▶ [What is required]: Only one span of the listing below should come back. It runs from the line with "Grab the vertical page scrollbar thumb" through the line with "994x496 pixels.", and each of its lines must be reproduced exactly.

-- Data for processing follows --

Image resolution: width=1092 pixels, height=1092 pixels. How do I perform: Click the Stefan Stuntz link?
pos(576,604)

-- Data for processing concluded --
-- Data for processing follows --

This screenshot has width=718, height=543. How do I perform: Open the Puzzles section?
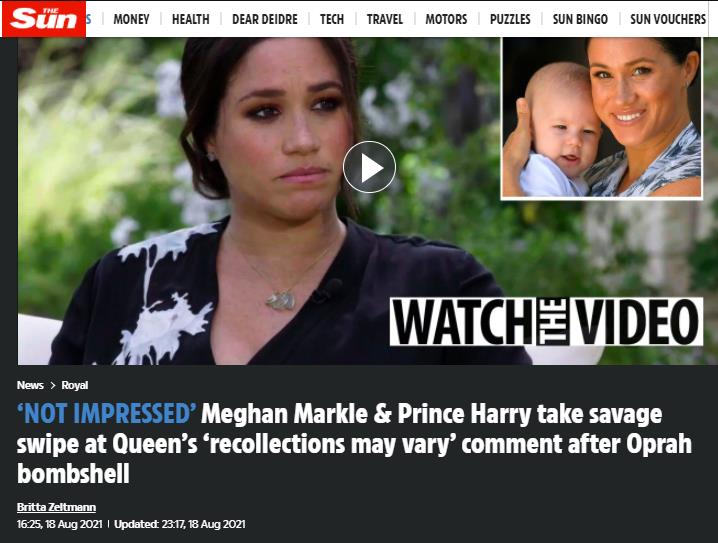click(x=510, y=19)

-- Data for processing concluded --
-- Data for processing follows --

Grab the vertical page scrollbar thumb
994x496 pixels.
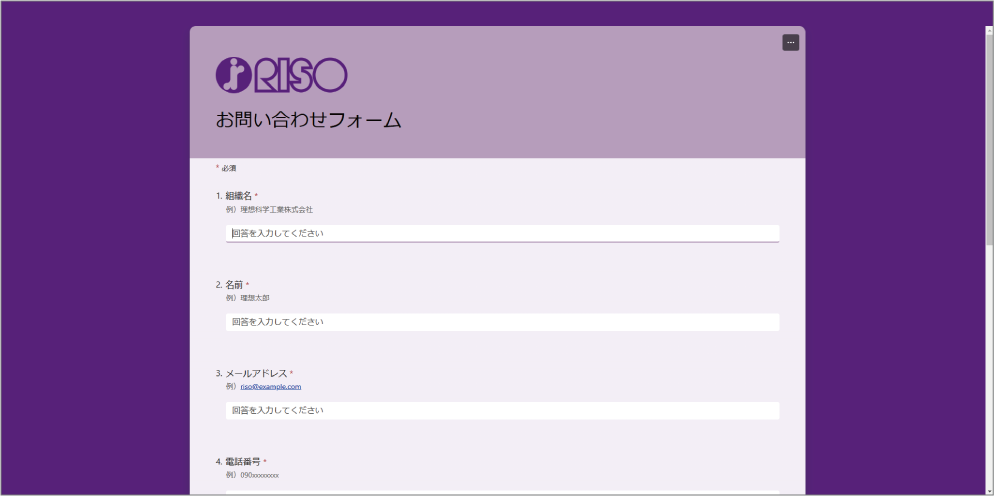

-- Data for processing concluded --

▶ [Answer below]:
Grab the vertical page scrollbar thumb
994x496 pixels.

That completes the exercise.